East Bay Times

4th man accused of murder in cop's death

Officer was shot Dec. 29 responding to a burglary call

- By Jakob Rodgers jrodgers @bayareanew­sgroup.com

Alameda County prosecutor­s charged a fourth man with murder in the fatal shooting of Oakland police officer Tuan Le, just as he appeared willing to plead guilty to lesser burglary charges tied to the late-December killing.

The decision to add Sebron Russell, 30, to the list of men facing murder charges in Le's death marked an about-face for the Alameda County District Attorney's Office, which had previously only charged the Richmond man with three counts of second-degree commercial burglary, along with numerous sentencing enhancemen­ts.

In a court filing, Russell's attorney, David Knutsen, blasted the District

Attorney's Office for trying to “circumvent” the normal process for filing new charges. He added that Russell had signed paperwork Feb. 15 pleading guilty to the lesser charges, a day before learning he would be charged with murder.

“The district attorney is attempting to thwart Mr. Russell's rights with this proposed amended complaint,” Knutsen wrote.

In a separate court filing seeking to justify the move, prosecutor Nick Homer stressed that “a defendant may not simply plead guilty prior to an amendment being offered to avoid additional criminal charges.” The murder charge was filed by Elgin Lowe, a prosecutor who is assigned to lead the case amid a staff shake-up earlier this month involving several high-level attorneys at the DA's Office.

Russell was arrested in San Francisco just days after Le's death on Dec. 29, which happened as the undercover officer responded to a predawn burglary call at a marijuana grow house along the city's waterfront. Le was shot in the head just minutes after arriving with his partner in an unmarked pickup truck, while working as plaincloth­es officers.

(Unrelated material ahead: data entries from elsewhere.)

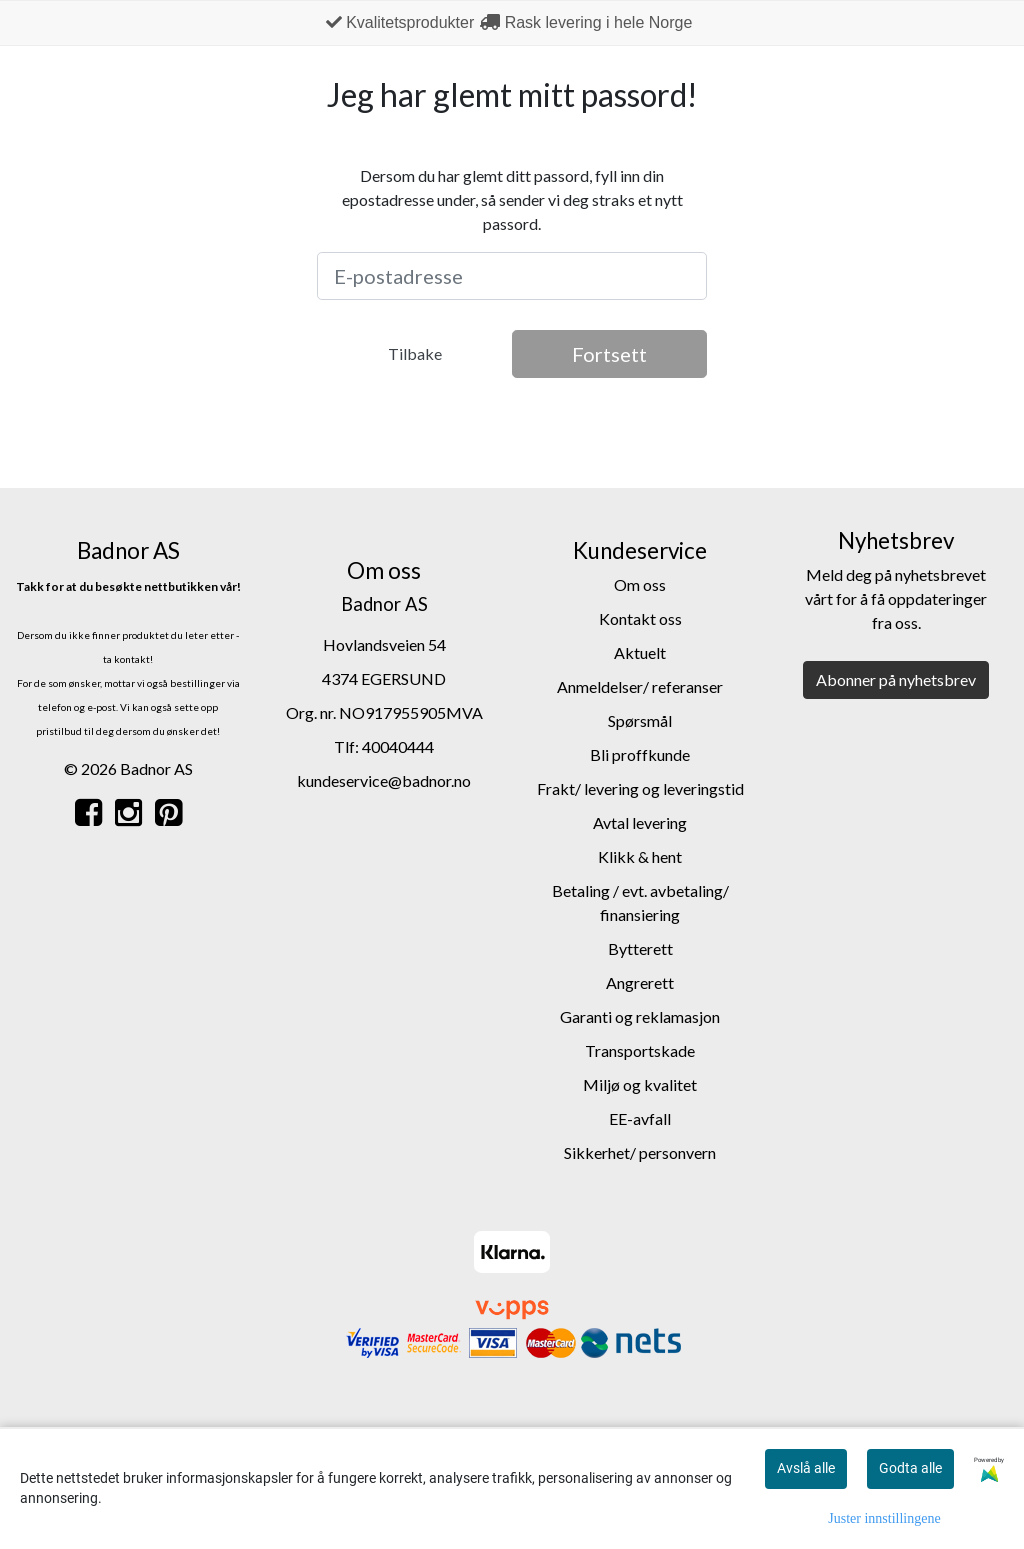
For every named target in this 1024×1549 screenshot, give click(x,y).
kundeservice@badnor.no (384, 780)
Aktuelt (640, 652)
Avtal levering (640, 822)
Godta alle (910, 1468)
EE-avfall (640, 1118)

The burglary call was the third break-in that morning at the business on the 400 block of Embarcader­o, near Fifth Avenue.

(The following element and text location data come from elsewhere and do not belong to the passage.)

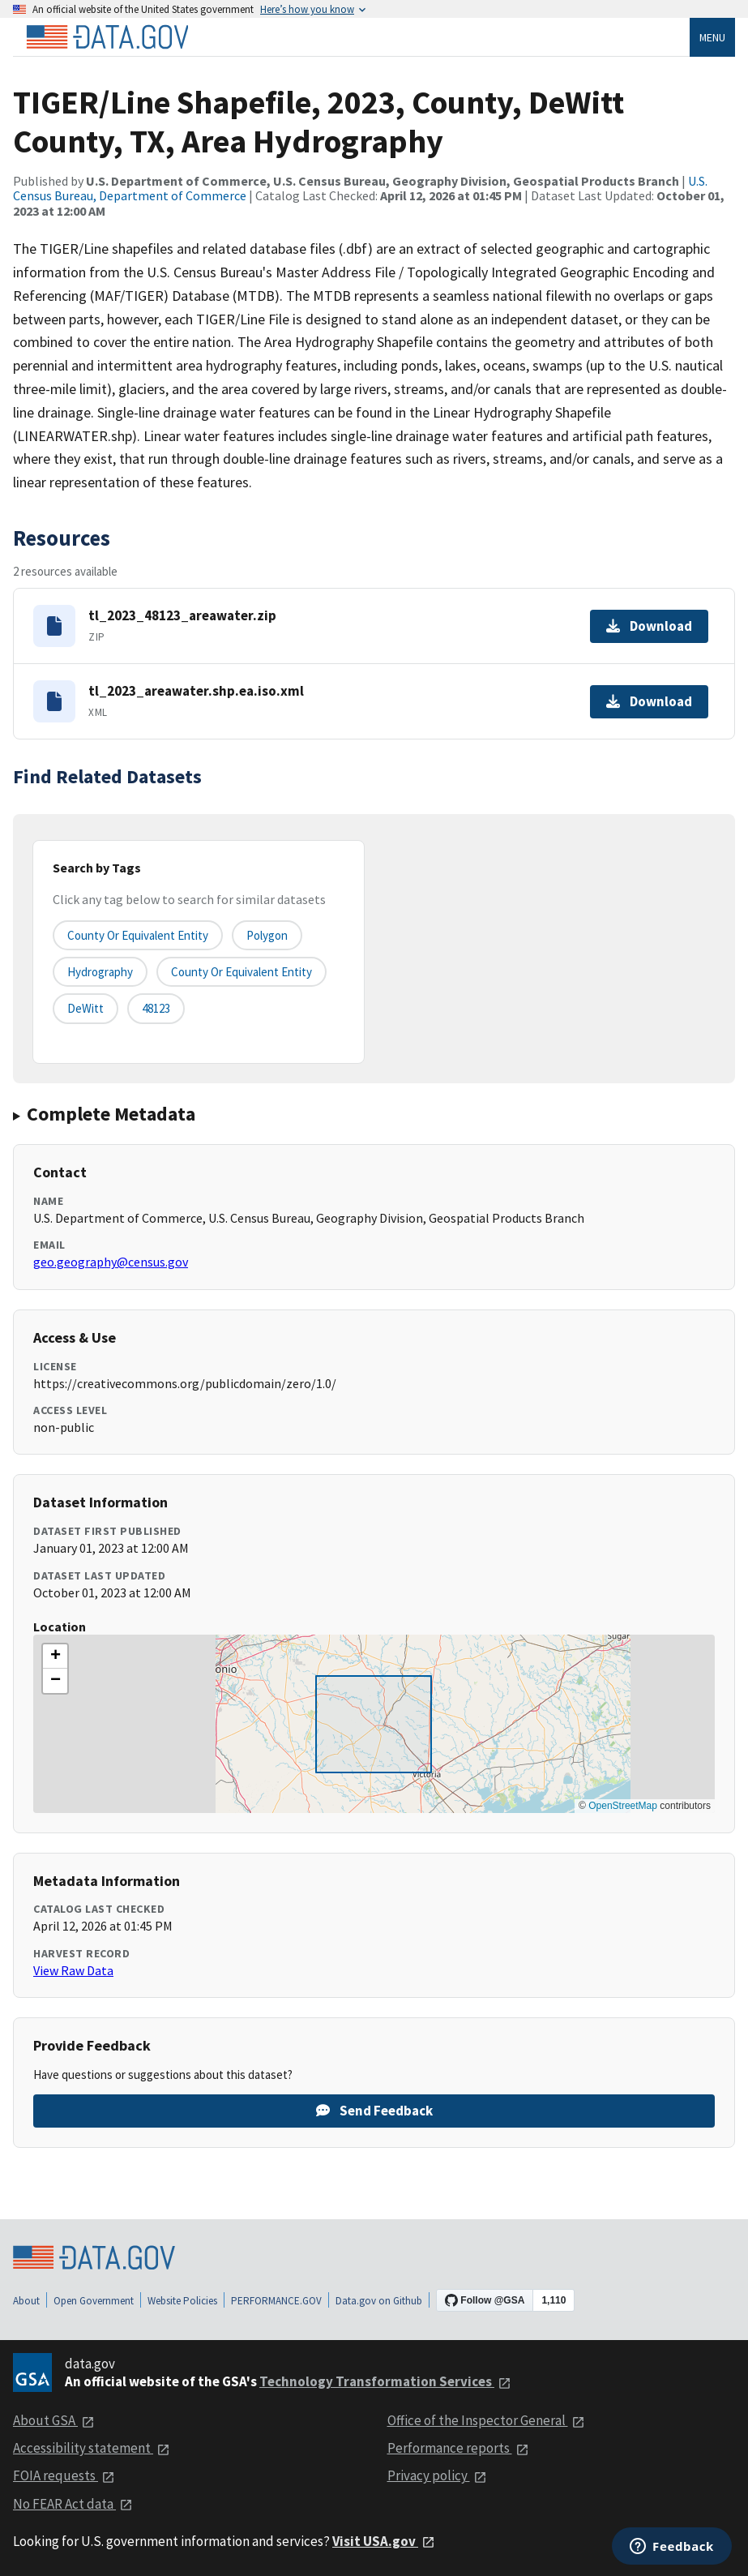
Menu (712, 37)
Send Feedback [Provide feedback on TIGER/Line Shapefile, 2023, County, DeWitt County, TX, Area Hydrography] (374, 2111)
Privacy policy (437, 2475)
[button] (55, 1656)
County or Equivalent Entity (241, 971)
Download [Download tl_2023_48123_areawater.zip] (649, 626)
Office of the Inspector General (486, 2420)
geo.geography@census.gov (110, 1262)
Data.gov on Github (379, 2301)
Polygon (267, 935)
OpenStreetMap (622, 1805)
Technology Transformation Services (385, 2381)
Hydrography (100, 971)
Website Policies (182, 2301)
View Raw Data (73, 1970)
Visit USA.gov (383, 2541)
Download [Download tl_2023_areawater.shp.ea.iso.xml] (649, 701)
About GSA (54, 2420)
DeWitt (85, 1008)
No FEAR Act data (73, 2504)
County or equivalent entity (137, 935)
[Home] (107, 37)
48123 (156, 1008)
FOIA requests (64, 2475)
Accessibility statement (91, 2448)
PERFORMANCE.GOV (276, 2301)
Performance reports (458, 2448)
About (26, 2301)
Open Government (93, 2301)
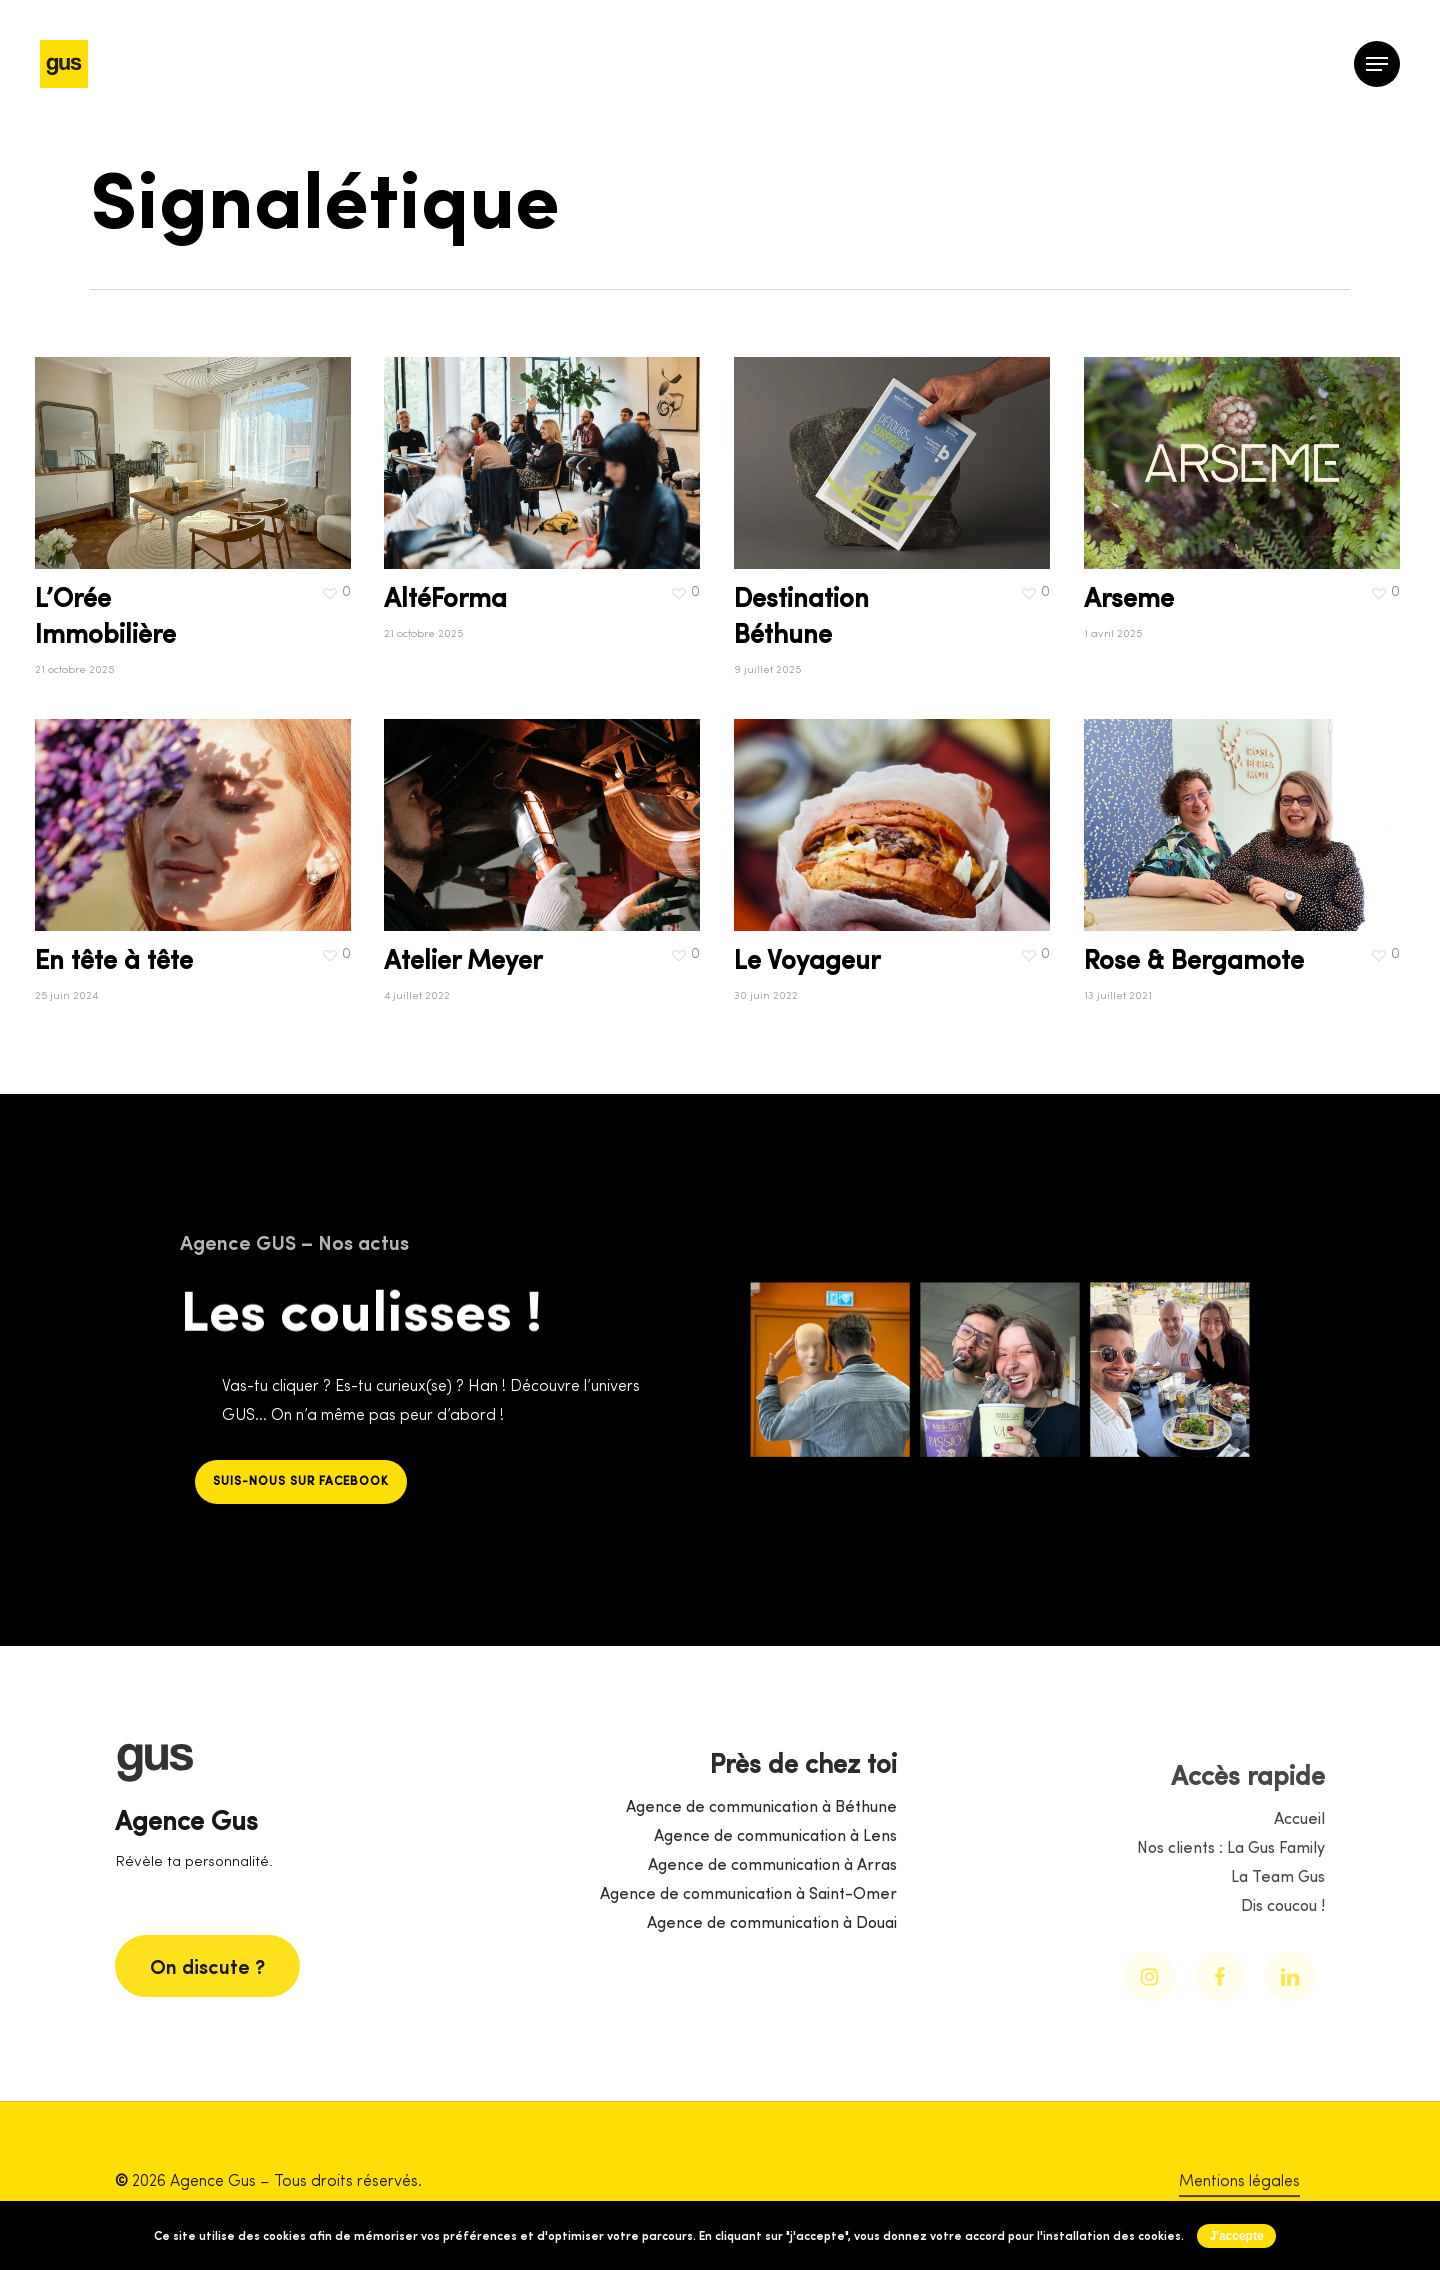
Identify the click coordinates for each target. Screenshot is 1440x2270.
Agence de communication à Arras (772, 1943)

Prosecutor­s previously charged three other men — Mark Demetrious Sanders, Allen Starr Brown and Marquise Cooper — with murder in the killing. Authoritie­s suspect Sanders fired the fatal bullet and that Brown drove the getaway car. Cooper's exact alleged role remains unclear.

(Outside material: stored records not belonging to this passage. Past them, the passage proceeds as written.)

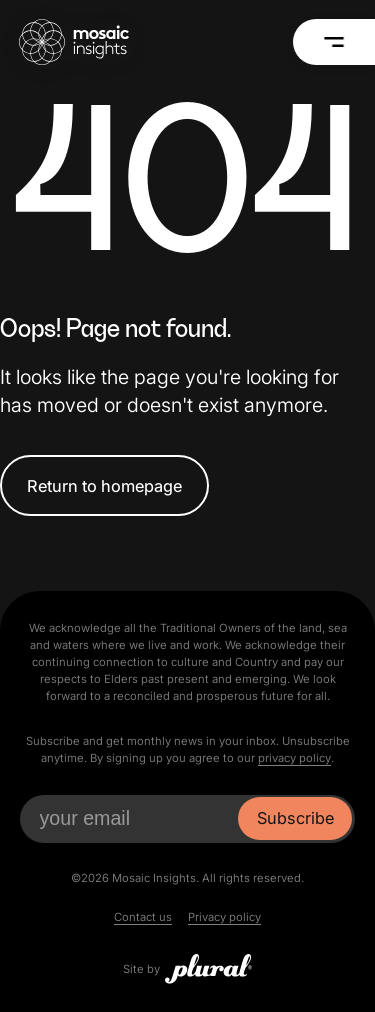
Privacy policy (224, 917)
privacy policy (294, 758)
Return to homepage (104, 486)
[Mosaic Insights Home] (74, 42)
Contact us (143, 917)
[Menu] (333, 42)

Until recently, Russell had been the only man charged in connection with Le's death to be granted bail. He was released from the Santa Rita Jail in midJanuary on $200,000 bail and made at least one court appearance while out of custody.

Court records show a judge signed off on his arrest Feb. 12 in connection with the new murder charge. He was taken into custody four days later by Oakland police, according to a filing by the District Attorney's Office justifying the move. He was being held Wednesday morning in the Santa Rita Jail.

Prosecutor­s also appear to have resurrecte­d a separate 2019 case against Russell that had been dismissed in November, about a month before Le's death.

Lowe also charged Russell this month with kidnapping to commit robbery, a felony, stemming from a July 2019 robbery at a marijuana business on the 400 block of 23rd Avenue in Oakland's Jingletown neighborho­od.

Russell previously had faced a slew of felony charges in the holdup, including home invasion robbery and first-degree burglary. But the charges were dismissed late last year, due to a lack of evidence, court records show.